Даша снова положила пальцы на руку мужа. Улыбнулась ему. Вдохнула, выдохнула, вдохнула… задышала ровно, заговорила с соседями по столу, кивала, смеялась. А вторая Даша в это время стояла в ней прямо, закрыв глаза и насторожив уши, как степной зверь. Готовилась, копя силы.
64. В ЧЕРТОПОЛОХЕ
Под ногами шуршали лежащие вперекрест длинные стебли, придавленные чьими-то тяжелыми лапами. Серовато-желтыми плавниками отходили от деревянистых стволиков колючие листья. Вася осмотрелся. Босиком тут не очень приятно будет. За вытоптанной полянкой такие же стебли стояли — густо наваливались друг на друга, переплетая широкие листья, и светила на них луна.
Васина тень маячила перед ним и ей не было колюче лежать на поваленных стеблях. Но надо уже выбрать один из нескольких чернеющих в чертополохе проходов и пойти потихоньку. Напрямик не продраться. Вася потоптался, примеряясь, колет ли босые ноги. Получалось, если плотно и аккуратно ставить ногу, не очень и колко. Правда, неизвестно, кто черные проходы протоптал, вот придется бежать, не до аккуратности будет. Его тревожило то, что над проходами сухие стебли смыкались, клоня колючие венцы бывших цветов.

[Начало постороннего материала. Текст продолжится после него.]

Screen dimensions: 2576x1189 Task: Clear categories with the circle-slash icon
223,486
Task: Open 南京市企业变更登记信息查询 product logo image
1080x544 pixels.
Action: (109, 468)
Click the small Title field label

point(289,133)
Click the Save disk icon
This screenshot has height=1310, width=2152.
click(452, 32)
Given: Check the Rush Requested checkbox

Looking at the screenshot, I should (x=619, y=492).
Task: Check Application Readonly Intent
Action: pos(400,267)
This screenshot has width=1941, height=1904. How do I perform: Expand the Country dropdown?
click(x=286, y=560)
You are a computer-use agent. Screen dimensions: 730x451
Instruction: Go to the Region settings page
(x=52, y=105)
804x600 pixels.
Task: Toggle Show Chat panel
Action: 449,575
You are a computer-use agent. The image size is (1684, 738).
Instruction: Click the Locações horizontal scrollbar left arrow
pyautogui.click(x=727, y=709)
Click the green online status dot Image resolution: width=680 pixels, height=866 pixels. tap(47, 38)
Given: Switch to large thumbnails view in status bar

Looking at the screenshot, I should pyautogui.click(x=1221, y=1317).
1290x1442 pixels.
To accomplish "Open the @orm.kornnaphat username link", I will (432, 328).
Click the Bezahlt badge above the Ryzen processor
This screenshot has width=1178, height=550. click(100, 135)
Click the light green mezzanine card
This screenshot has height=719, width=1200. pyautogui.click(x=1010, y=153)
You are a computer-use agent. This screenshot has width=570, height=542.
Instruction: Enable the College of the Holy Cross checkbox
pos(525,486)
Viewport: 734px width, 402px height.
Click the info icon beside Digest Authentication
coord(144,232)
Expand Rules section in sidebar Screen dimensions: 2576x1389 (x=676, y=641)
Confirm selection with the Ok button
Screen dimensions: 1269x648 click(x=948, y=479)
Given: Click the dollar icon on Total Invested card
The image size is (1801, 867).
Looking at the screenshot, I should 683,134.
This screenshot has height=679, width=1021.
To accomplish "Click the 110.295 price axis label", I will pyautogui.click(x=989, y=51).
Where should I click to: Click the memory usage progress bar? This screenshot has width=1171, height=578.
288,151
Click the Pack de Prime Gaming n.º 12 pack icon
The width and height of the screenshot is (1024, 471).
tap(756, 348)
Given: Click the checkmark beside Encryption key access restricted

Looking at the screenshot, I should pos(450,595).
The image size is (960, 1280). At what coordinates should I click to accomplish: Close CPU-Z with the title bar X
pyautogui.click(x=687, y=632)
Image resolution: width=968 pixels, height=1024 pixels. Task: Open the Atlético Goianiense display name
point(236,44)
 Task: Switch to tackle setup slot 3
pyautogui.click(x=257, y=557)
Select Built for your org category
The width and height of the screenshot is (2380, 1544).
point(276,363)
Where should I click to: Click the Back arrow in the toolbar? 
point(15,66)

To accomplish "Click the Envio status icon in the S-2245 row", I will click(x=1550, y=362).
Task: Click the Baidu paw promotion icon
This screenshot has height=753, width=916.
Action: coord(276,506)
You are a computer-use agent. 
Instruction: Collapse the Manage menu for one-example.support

От этого проходы напоминали огромные норы.
Вася привстал на цыпочки, чтобы увидеть зарево «Эдема». Качнулась его тень, указывая на проход, который ближе всего к зареву. И он пошел за тенью к норе, плотно и аккуратно ставя босые ноги. Сухие стебли шуршали, чуть покалывая ступни.
Тень сунулась в черную нору первая и ее никто не схватил. Серый дым, покачивая уходящими в небо извилистыми столбами, светил в согнутую спину. Через пять осторожных шагов по норе Вася остановился.